Looking south from Reid’s lookout I see the vast burn on the Victoria Range ends in a brown line where it meets the green of the Victoria Valley. This is a role reversal from only a few years ago when the Victoria Range was an island of hopeful green rising from the brown/black devastation of that same valley. At the time, 7years ago, I remember hoping against hope that the Victoria Range would survive as an unburned repository of Grampians ecology. Now that is has burned through so extensively I wonder how much recovery work will happen in that part of the park. The part that is far more seldom visited by tourists. A part not so vital to the local, state and national economy. A part thus more easily forgotten by the powers that be.
As that is my favourite part, and the area I most often visit from my home in Melbourne, I am wondering when the roads and walking tracks will be re-opened.

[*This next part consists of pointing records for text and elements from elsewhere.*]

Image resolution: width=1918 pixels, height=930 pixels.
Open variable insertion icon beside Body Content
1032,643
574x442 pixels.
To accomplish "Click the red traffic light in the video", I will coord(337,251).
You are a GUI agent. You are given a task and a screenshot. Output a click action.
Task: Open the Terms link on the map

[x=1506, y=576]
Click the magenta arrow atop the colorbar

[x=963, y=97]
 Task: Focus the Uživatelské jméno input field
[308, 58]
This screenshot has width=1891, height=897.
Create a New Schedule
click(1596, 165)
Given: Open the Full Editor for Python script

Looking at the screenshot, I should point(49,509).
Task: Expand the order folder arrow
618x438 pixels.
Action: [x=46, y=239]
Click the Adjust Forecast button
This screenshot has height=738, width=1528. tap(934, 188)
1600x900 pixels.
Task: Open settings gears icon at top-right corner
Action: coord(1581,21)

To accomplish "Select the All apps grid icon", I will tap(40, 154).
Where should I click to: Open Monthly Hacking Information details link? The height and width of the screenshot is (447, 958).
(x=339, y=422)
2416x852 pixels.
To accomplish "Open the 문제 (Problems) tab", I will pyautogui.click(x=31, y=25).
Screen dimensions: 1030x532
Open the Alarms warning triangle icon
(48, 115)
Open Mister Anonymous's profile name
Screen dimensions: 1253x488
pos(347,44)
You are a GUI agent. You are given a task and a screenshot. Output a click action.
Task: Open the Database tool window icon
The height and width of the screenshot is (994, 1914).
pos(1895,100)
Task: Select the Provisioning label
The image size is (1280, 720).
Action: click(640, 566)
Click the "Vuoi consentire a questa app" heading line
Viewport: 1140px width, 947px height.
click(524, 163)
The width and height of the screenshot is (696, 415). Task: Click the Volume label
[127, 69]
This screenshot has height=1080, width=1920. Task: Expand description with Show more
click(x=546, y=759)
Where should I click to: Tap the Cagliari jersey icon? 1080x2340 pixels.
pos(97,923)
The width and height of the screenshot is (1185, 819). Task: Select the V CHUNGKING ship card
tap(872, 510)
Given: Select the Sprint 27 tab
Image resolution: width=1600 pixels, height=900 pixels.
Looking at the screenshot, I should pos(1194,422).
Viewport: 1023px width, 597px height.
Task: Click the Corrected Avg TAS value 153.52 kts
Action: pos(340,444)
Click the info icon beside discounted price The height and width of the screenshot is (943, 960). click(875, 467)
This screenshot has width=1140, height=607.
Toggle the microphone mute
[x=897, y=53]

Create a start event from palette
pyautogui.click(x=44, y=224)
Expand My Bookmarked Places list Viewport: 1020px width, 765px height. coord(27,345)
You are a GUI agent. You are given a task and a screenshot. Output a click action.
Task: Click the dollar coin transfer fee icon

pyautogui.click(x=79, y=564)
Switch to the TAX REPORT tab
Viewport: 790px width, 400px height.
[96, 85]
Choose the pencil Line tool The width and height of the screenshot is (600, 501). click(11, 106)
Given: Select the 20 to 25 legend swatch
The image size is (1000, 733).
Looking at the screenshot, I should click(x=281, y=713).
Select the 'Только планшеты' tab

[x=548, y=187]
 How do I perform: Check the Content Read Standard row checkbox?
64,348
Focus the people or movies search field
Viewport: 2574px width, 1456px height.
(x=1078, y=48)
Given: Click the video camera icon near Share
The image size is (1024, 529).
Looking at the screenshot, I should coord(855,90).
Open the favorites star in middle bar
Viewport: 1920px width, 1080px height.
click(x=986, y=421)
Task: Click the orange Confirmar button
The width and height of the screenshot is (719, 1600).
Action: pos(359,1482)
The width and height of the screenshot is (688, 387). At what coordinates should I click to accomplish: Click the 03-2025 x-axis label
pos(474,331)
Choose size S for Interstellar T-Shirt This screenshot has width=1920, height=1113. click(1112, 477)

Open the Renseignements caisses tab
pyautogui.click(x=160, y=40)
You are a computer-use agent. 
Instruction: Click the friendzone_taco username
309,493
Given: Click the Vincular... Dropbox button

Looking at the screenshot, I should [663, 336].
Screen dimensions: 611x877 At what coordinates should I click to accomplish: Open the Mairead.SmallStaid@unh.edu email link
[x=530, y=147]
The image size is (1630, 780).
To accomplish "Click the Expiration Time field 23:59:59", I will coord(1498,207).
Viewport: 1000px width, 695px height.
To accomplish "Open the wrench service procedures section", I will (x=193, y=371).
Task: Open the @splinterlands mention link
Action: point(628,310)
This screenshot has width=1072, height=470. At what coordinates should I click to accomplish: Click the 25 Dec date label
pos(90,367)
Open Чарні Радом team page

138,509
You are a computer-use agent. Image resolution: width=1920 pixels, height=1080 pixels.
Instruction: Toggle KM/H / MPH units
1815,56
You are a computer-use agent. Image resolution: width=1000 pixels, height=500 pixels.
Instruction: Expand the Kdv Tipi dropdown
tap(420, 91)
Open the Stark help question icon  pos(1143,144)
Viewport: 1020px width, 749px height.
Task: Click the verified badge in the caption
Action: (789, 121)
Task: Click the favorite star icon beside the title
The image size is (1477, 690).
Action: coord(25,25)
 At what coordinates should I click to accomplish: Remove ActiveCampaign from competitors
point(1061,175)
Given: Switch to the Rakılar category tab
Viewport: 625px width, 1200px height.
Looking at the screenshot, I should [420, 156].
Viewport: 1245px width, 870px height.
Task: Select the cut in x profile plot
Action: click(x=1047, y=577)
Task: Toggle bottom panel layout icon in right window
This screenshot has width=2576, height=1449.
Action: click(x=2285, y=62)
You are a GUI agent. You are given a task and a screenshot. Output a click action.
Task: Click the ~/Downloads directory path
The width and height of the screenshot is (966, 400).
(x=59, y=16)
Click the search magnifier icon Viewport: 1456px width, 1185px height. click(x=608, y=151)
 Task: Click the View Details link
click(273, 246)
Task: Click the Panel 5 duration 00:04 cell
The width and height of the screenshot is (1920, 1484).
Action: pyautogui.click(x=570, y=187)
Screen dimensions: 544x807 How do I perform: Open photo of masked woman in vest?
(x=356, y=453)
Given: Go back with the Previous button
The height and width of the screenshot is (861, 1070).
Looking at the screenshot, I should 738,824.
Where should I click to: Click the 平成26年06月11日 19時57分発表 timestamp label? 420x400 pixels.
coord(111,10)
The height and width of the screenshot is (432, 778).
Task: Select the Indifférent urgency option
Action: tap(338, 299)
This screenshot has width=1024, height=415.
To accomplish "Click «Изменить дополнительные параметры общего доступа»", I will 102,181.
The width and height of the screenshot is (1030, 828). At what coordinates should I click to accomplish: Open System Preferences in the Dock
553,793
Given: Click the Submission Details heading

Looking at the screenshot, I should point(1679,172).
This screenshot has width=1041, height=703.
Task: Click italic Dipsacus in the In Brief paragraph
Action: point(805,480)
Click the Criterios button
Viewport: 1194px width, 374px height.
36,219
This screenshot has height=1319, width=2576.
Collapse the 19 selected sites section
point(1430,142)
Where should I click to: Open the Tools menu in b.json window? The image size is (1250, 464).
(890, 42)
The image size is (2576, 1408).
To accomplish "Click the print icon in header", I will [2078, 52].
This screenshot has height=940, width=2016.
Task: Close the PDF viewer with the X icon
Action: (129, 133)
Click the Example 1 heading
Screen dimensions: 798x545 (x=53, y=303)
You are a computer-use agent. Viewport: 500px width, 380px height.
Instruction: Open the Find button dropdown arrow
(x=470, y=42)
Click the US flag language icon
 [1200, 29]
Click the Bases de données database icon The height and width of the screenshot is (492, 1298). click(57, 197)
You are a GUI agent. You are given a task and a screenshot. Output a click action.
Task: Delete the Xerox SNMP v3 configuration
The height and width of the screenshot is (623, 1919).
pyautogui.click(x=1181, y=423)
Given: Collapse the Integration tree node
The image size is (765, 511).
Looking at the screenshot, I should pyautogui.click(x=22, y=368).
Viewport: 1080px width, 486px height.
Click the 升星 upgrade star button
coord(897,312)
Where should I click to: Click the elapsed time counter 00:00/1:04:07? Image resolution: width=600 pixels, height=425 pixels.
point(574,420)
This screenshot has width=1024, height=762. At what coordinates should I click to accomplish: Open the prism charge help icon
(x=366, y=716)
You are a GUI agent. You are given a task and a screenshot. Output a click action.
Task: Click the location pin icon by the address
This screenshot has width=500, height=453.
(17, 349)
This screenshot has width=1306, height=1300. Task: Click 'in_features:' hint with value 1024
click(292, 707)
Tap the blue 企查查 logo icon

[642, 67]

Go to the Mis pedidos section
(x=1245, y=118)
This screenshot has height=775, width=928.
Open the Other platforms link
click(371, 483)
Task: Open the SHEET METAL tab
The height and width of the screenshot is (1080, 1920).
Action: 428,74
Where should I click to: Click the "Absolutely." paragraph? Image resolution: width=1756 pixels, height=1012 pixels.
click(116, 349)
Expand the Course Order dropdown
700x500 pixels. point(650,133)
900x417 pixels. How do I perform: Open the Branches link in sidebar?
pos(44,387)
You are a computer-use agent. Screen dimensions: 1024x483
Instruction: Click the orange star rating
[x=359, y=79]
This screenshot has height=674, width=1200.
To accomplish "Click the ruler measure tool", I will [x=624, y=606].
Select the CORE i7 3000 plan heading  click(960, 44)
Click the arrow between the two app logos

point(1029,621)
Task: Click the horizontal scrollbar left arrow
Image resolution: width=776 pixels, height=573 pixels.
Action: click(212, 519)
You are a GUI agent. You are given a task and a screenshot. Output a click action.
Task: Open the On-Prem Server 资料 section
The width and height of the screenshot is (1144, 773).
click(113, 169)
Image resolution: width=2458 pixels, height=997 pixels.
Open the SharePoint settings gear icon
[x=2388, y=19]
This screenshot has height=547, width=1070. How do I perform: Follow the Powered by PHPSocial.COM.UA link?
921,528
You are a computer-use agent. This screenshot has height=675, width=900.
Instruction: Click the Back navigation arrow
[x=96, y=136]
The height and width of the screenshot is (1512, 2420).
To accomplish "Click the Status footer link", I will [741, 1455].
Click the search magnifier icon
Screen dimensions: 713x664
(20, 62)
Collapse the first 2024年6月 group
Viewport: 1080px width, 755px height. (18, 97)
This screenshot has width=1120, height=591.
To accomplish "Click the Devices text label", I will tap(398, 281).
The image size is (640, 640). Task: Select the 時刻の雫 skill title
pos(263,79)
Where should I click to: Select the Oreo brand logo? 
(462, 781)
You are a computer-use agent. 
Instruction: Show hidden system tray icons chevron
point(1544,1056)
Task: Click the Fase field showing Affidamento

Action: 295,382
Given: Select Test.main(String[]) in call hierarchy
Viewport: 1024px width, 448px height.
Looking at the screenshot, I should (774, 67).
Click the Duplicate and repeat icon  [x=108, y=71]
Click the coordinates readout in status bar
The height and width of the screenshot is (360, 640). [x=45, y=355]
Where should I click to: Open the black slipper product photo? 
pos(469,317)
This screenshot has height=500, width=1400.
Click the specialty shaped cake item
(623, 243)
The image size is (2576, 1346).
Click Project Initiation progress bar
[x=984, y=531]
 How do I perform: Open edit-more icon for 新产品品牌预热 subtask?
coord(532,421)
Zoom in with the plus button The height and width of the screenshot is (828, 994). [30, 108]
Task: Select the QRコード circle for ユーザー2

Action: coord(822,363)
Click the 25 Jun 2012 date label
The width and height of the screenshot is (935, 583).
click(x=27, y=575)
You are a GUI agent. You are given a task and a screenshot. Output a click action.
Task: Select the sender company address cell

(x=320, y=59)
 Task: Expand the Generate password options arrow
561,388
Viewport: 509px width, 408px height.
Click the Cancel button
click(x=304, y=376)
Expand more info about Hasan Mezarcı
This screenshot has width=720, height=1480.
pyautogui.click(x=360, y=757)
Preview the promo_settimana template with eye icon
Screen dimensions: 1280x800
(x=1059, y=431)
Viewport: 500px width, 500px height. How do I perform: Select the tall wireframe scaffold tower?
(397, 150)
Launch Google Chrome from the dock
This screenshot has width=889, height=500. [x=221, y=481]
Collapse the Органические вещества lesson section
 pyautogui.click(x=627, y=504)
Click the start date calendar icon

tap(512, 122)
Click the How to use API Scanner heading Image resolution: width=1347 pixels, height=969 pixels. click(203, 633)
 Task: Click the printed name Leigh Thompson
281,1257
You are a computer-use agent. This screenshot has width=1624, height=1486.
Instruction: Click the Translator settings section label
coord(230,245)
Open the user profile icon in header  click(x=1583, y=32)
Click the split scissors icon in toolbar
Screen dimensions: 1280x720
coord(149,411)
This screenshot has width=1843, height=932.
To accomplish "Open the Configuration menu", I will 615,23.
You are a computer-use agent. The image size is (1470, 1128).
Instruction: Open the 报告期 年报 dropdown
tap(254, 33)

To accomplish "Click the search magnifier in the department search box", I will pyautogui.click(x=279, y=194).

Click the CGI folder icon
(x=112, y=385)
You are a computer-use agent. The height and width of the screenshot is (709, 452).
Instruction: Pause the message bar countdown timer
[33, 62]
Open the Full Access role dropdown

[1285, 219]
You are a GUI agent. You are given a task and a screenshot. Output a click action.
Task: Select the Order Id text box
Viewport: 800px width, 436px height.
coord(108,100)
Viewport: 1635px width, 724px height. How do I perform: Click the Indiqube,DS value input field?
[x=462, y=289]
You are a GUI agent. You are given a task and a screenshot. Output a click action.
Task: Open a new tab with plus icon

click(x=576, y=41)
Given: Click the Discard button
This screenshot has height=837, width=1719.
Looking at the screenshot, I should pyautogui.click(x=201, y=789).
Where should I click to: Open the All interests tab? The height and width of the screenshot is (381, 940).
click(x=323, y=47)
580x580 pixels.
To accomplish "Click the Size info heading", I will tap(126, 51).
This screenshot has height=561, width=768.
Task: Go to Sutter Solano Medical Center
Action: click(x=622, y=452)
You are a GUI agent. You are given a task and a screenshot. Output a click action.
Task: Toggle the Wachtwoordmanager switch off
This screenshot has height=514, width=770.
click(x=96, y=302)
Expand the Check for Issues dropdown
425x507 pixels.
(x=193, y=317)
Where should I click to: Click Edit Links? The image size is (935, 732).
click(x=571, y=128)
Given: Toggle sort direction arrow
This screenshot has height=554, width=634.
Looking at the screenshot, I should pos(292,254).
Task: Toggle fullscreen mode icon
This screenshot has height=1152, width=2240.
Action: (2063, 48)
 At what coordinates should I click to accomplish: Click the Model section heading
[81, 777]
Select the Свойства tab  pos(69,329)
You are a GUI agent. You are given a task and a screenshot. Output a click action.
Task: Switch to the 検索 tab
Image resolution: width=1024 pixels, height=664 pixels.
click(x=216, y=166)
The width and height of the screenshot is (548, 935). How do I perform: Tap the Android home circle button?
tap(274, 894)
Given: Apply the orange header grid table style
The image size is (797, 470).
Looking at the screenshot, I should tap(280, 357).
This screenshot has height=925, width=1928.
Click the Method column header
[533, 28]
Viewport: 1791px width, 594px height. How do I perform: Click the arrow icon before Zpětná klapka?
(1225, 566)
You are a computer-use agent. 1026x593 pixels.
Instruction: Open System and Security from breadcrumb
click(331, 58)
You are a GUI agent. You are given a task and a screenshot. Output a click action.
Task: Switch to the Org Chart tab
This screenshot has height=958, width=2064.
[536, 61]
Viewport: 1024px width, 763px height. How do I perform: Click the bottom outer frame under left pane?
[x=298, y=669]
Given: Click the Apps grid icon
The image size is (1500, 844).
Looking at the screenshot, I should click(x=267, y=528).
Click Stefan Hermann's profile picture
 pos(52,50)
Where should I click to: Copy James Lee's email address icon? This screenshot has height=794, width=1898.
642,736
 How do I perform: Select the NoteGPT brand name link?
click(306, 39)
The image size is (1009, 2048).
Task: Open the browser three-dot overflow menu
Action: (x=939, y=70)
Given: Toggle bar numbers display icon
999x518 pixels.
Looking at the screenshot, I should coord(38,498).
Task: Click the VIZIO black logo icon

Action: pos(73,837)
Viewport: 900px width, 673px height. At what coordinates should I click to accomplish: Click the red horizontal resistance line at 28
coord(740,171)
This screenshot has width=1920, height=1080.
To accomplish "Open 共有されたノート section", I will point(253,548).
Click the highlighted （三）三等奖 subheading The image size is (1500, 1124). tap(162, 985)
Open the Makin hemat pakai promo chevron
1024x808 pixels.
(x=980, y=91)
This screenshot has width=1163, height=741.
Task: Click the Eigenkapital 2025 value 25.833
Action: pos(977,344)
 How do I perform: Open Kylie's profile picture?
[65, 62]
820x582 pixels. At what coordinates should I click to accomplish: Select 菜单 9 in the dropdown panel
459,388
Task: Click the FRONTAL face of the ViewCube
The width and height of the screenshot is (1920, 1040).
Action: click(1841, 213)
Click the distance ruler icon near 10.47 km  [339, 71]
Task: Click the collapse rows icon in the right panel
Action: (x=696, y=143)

I imagine it might take a long time. Or perhaps, considering the government’s new policy, which they announced on Easter Sunday – so as to hide it – they might indeed open the roads; only so that a private company can build a shop or resort in the part of the Park that is the most wild and quiet and peaceful and remote.
I certainly hope we can succeed in fighting this new battle to maintain the integrity of our National Parks. I personally am writing to everyone I know and urging them to protest.
What I love most about the Buandik/Manja area is that it has changed so little in the 40 plus years I have been camping there. The fire is a huge change – but please let it be the only change. One that the bush, though it will struggle, is more likely to recover from than an onslaught of private development.